The fireworks have commenced and there will be little sleep for the next couple hours as the loud cracks and whistles pierce through our open bedroom window.  I'm wishing desperately that I had slowed down a little on the last book I devoured leaving at least a couple chapters for this evenings late night.  Alas, I am bookless and bored.

I once read that to be a good blogger you must be self-absorbed.  You must believe that you are so important that people lay awake at night wondering when your next post will be.  I'm a terrible blogger.

Because I'm having a really difficult time loving myself at all right now.  I feel like I've been transported back to junior high and every insecurity I've ever had has come to pay a visit.  Hopefully it's a visit.  I really don't want them moving in.  I find myself self-conscious about the way I walk and laugh and speak.  I wonder if people are looking at the new crop of zits sprouting on my chin.  I feel fat, slow, clumsy, and anxious.
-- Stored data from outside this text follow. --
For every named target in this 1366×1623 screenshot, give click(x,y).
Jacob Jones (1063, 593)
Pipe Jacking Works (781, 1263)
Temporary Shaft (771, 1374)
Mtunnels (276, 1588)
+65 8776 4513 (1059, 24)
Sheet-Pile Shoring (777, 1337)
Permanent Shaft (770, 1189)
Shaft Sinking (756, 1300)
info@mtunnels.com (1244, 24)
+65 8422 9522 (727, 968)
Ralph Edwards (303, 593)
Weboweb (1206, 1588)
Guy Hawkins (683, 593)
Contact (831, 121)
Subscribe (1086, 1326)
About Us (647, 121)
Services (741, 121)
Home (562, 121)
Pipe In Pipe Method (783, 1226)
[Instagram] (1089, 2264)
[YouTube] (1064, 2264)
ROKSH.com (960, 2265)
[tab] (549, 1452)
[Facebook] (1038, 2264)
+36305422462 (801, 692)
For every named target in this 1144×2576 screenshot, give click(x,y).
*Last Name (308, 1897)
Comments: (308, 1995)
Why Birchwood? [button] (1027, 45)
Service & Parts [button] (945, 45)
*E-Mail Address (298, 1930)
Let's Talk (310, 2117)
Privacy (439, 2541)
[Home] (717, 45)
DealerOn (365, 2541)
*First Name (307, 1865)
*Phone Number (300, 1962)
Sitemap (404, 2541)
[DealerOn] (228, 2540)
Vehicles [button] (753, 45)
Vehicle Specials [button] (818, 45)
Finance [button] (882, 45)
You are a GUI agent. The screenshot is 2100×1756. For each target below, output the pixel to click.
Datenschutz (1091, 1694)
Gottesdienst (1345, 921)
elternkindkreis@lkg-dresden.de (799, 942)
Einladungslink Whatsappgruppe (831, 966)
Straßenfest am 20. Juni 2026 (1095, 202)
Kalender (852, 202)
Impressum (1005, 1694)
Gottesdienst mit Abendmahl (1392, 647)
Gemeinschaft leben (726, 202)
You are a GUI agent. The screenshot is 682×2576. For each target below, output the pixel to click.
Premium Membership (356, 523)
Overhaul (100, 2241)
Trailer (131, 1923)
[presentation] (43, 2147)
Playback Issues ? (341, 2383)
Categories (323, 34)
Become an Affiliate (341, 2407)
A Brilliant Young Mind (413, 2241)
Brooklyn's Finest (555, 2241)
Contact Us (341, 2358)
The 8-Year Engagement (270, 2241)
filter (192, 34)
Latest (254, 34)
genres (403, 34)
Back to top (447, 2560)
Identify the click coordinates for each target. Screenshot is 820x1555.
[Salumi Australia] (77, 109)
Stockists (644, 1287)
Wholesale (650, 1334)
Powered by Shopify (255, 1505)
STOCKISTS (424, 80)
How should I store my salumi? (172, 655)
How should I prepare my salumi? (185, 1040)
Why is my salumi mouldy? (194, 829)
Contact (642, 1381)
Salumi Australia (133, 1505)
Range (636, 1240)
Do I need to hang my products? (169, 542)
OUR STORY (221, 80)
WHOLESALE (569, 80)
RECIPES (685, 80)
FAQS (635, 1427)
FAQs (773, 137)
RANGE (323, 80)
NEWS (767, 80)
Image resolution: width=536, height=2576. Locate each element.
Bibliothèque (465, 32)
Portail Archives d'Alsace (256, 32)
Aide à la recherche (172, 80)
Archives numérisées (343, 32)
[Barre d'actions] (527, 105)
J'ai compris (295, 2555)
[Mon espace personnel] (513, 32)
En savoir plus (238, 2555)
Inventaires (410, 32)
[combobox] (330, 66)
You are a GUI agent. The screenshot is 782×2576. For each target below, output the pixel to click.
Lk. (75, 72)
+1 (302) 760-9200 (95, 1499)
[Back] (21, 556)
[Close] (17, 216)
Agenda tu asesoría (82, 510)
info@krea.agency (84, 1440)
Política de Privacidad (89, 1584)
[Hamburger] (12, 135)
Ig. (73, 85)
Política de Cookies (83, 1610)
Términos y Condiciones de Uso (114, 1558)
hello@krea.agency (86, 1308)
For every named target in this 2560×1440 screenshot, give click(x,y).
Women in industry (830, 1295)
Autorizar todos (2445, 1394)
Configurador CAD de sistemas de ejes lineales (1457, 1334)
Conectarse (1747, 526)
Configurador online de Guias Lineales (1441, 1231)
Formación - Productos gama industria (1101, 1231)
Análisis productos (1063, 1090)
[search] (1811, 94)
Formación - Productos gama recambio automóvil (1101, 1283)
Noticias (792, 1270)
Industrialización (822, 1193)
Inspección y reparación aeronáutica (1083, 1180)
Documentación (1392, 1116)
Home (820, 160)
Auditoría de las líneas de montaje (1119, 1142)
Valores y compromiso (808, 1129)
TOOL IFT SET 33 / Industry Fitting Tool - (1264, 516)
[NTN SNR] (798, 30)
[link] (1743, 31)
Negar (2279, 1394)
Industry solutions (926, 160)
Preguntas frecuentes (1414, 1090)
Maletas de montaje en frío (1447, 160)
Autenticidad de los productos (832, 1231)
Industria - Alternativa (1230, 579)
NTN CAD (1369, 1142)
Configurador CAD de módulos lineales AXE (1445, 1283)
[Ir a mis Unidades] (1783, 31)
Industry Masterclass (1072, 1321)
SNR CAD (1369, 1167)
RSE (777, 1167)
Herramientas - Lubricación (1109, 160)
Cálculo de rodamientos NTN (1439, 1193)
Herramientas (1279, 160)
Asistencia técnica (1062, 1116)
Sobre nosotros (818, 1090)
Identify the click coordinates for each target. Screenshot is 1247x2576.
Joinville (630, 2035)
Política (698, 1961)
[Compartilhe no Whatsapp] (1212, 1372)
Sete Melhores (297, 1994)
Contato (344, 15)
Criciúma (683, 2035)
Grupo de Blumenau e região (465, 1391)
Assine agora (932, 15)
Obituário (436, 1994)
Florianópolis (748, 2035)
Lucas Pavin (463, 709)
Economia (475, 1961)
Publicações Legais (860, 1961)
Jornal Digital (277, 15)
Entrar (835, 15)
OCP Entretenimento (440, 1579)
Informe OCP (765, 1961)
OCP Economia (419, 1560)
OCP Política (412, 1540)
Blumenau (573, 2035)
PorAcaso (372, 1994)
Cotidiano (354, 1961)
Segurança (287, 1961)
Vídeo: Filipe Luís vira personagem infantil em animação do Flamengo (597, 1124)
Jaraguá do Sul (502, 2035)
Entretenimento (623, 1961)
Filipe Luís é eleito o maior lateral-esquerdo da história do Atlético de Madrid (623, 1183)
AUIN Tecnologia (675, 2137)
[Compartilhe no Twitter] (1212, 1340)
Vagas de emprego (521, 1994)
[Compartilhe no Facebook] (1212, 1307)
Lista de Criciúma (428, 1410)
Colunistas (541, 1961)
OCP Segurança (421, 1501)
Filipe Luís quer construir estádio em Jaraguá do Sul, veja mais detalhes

I want to write about my baby.  I want to write about feeling it move for the first time this week and scheduling my ultrasound.  Then I feel annoyed at myself and wonder if others are too.  I think I talk about it too much.

I think talk too much in general.  It's driving me crazy.  I'm driving me crazy.  I hate being stuck inside this brain and drowning in this whirl of negative thought.  Everything irritates me and yet, I feel lonely and long to be with people-- people that love me-- people I could hurt and bring down with my growing pessimism.  I don't want them to see me like this.  I don't want to see me like this.  AH!  The confusion. . . Make it go away. . .

Hormones.  Got to love them!  I woke up this morning feeling like the eighth world wonder.  Go figure.